Smart roads that share the airwaves
The study looks at a future road network where thousands of connected cars share limited radio spectrum with existing users such as mobile phone customers. This setting, called a cognitive Internet of Things, assumes the cars are “polite guests”: they can borrow frequencies only when doing so does not disturb primary users. At the same time, vehicles must talk to each other and to base stations quickly enough to support collision warnings, traffic coordination, and entertainment services. Balancing these demands is difficult because cars move fast, signals fade as they weave through city blocks, and the available channels change from one moment to the next.

Measuring freshness, not just speed
Traditional network design often focuses on boosting data rate or reducing average delay. However, for safety-critical car messages, what really matters is how old the most recent status update is when it reaches a receiver. The authors use a metric called the Age of Information, which grows as time passes after the last successful update and is reset when a new message arrives. In their model, each pair of vehicles repeatedly sends chunks of data. If the wireless link is strong and the chosen power level is high enough, the current chunk is cleared quickly and the age drops; if the connection is poor or power is limited, leftover data carries over and the age keeps climbing. The goal is to choose radio channels and power levels so that this age stays as low as possible, while still saving energy and protecting primary users from interference.
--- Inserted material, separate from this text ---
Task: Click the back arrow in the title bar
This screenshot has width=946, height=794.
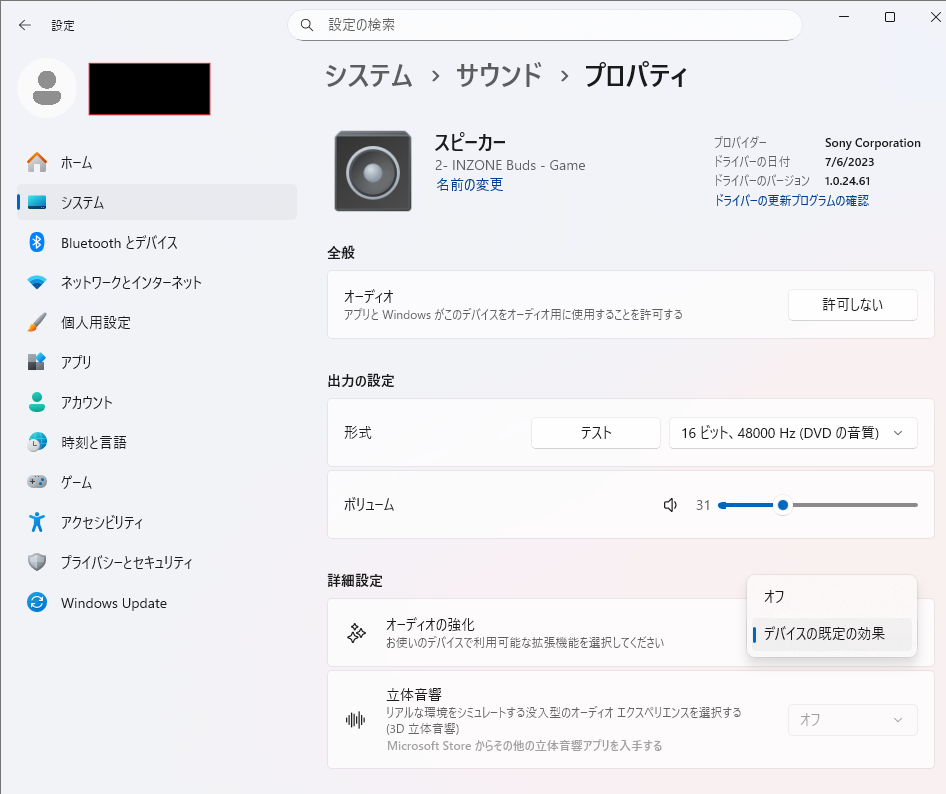Action: pos(24,25)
Teaching cars to cooperate by trial and error
Because the wireless environment changes rapidly and each car only sees local information, the authors frame the problem as a learning task rather than a fixed formula. Each car acts as an intelligent agent that repeatedly observes its situation: which channels appear busy, how strong its radio links are, how much data remains to be sent, and how old its last update is. Based on this partial view, it picks an action that combines a discrete choice (which channel to use, or whether to stay silent) with a continuous choice (how much power to transmit with). After acting, the system measures how fresh the information is, how much power was used, and whether any primary users were disturbed. This feedback is turned into a reward signal that guides the agents, over many simulated episodes, toward better joint decisions.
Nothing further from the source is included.